▶ **What you should do**:
According to the passage on Tripoli's Martyrs' Square, what was the square called during Italian colonial rule?

▶ **Given passage**:
....................

The Martyrs' Square (  ); known as Green Yard ( ) under the Gaddafi government;  Independence Square ( ) during the monarchy; and originally (during Italian colonial rule) known as Piazza Italia ("Italy Square") is a downtown landmark at the bay in the city of Tripoli, Libya. The main commercial center of the city surrounds the square. The Square is also a main tourist attraction in Tripoli. It has a large legendary fountain done by an Italian architect at the centre of the square. The square is the meeting point of many different avenues. Omar Mukhtar Avenue is one of the longest in North Africa, it was built by Italians in the colonial time, and Libyans during the era of King Idris I. Independence Street branches from the square too, and it leads to the Palace of King Idris I. 24 December Avenue is also an Italian built avenue. Mizran Street is the last street that branches from the Martyrs' Square.

History 

The square was originally constructed by the Italian colonial rulers on the site of the old bread market (sūq al-khubs), and it was expanded on several occasions during the 1930s.

During the Italian colonial period, it was called Piazza Italia ("Italy Square"). After Libyan independence in 1951, it was known as "Independence Square"  during the Libyan monarchy (1951–1969). After the 1969 revolution by Gaddafi, the square was renamed again to "Green Square" to mark his political philosophy in his Green Book.

....................

▶ **Records shown**:
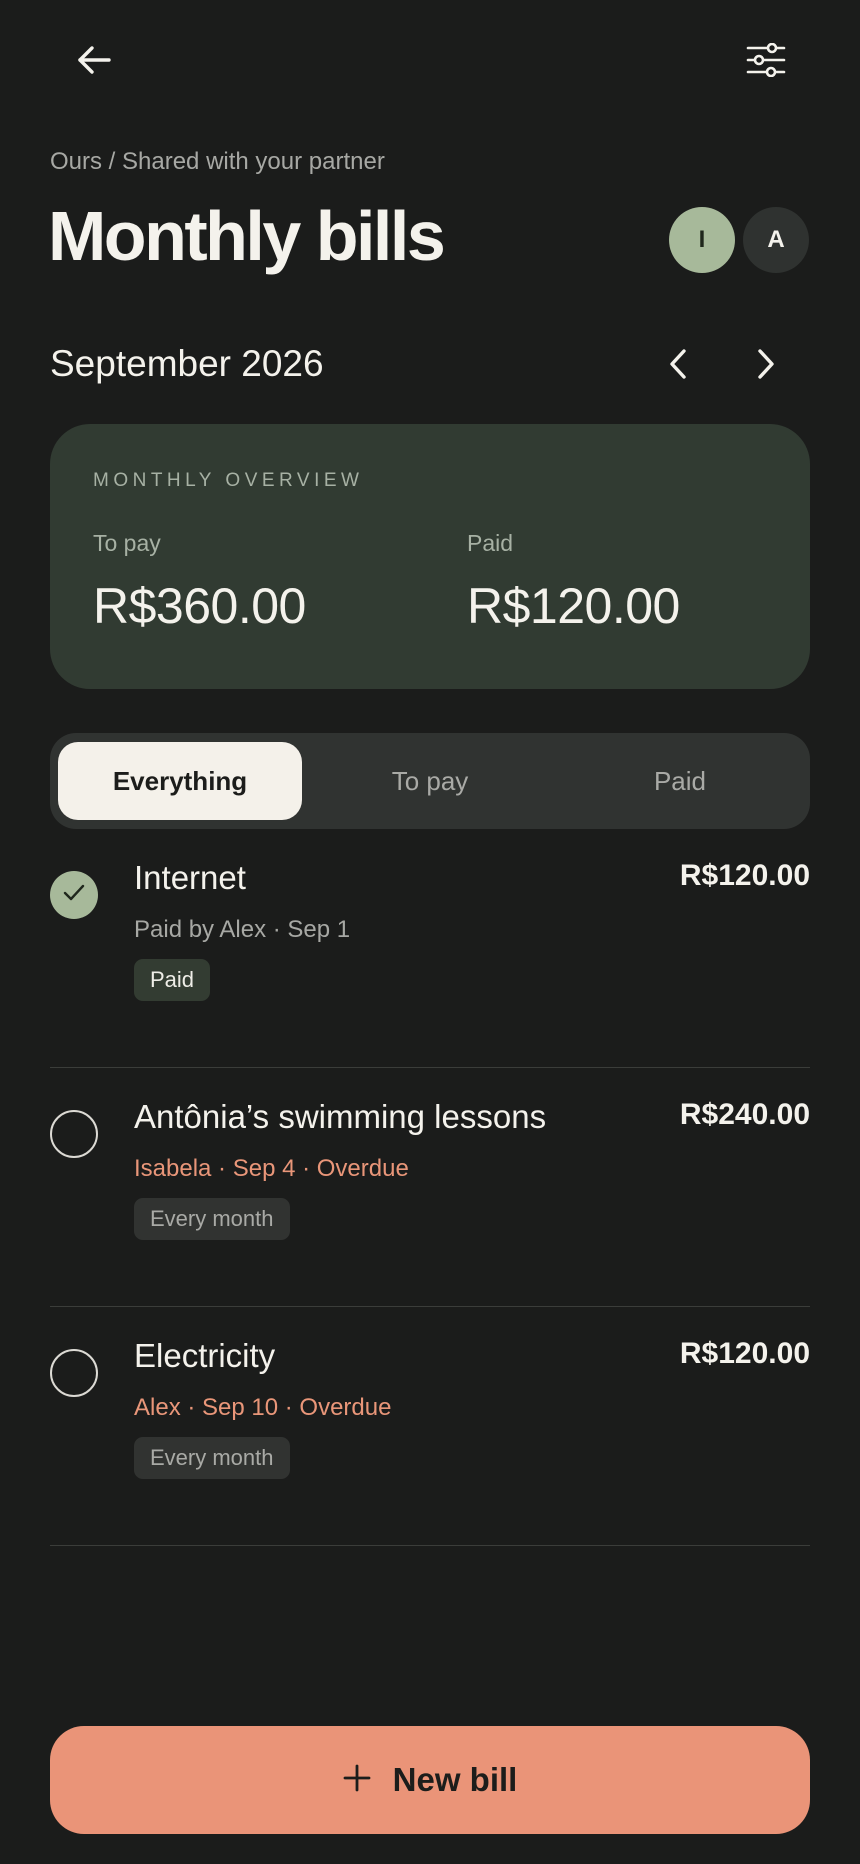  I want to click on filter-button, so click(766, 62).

....................

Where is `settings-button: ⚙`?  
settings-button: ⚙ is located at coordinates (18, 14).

....................

▶ **Task solution**:
Piazza Italia ("Italy Square")